Stored items
▬▬▬
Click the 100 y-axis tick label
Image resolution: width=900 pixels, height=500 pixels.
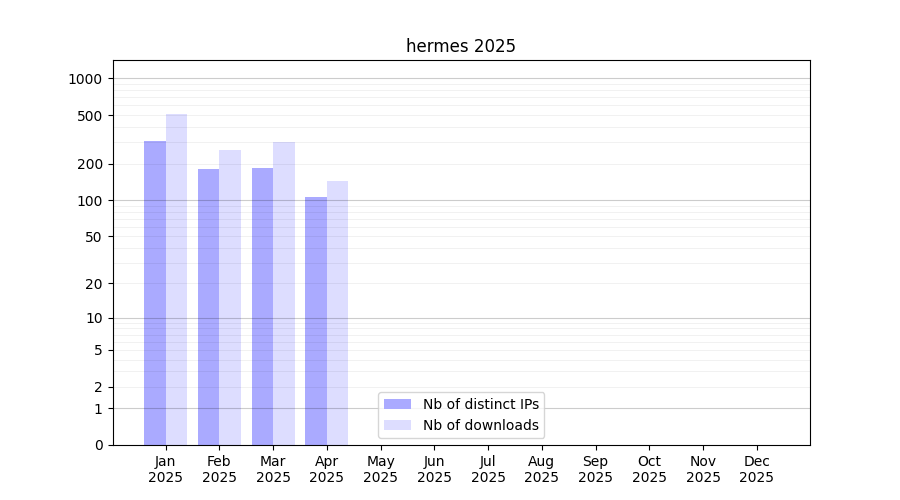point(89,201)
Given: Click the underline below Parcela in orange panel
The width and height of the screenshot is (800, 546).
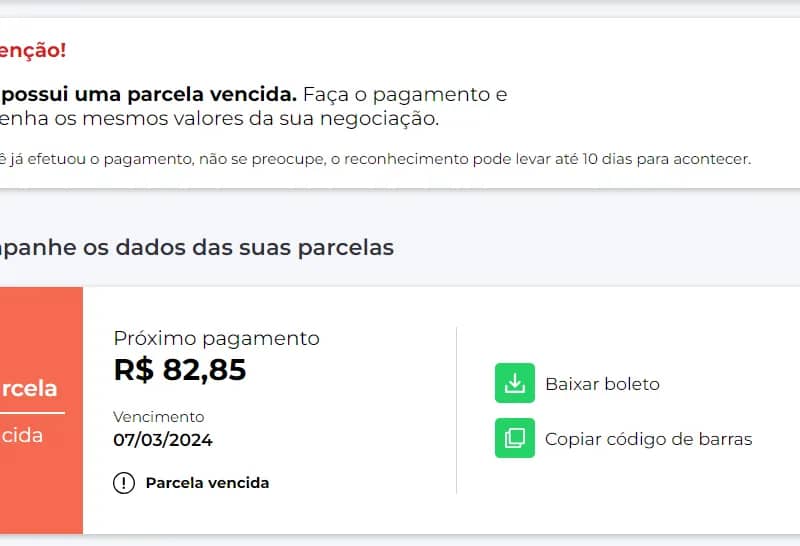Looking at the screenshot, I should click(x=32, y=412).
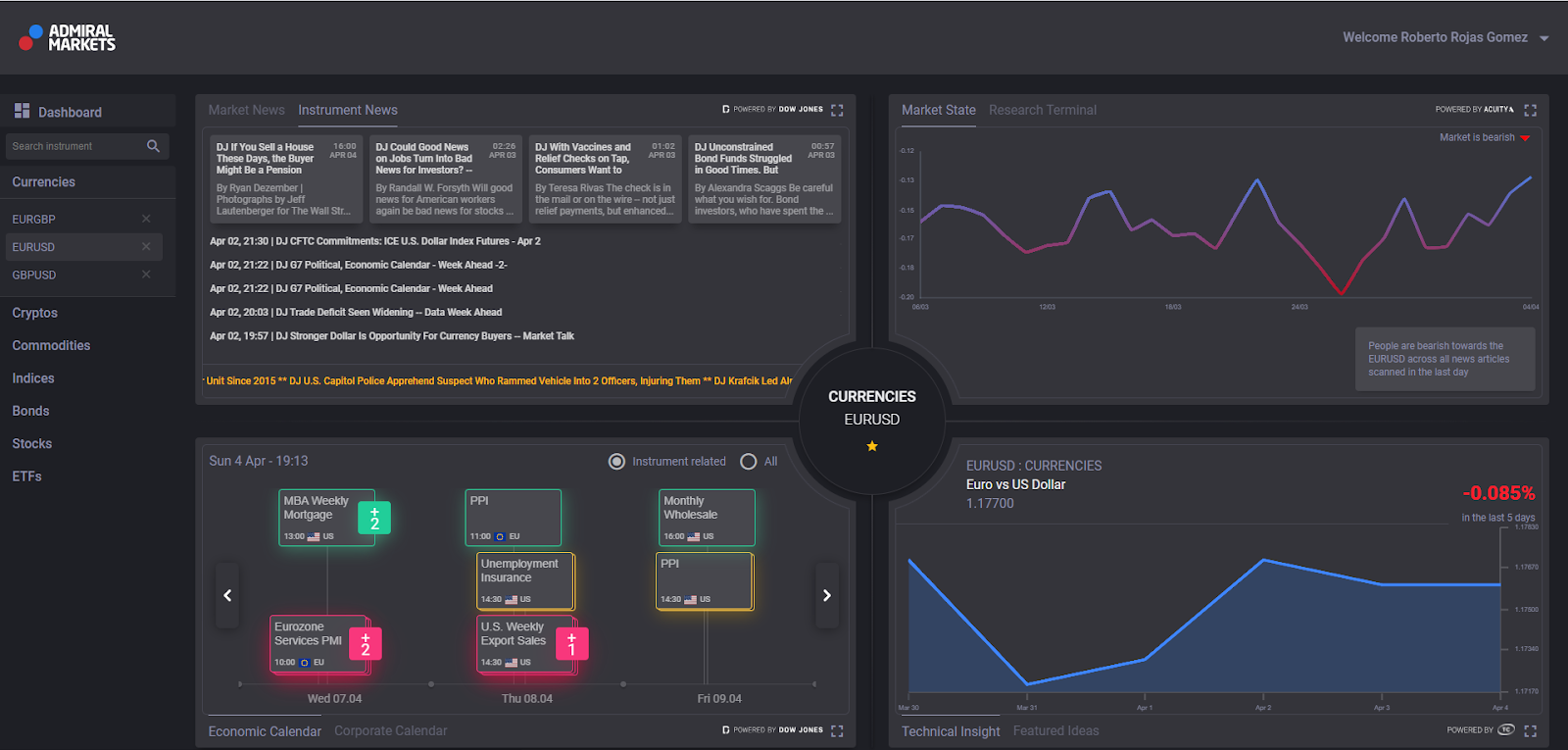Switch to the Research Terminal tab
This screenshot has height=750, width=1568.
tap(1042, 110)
▬▬▬
> **Exercise**: Your reply should be the entries copied exactly, with all images omitted.

> **Exercise output**:
Click the 100 y-axis tick label
Image resolution: width=900 pixels, height=500 pixels.
point(89,201)
Given: Click the underline below Parcela in orange panel
The width and height of the screenshot is (800, 546).
Looking at the screenshot, I should click(x=32, y=412).
Switch to the Research Terminal tab
This screenshot has height=750, width=1568.
tap(1042, 110)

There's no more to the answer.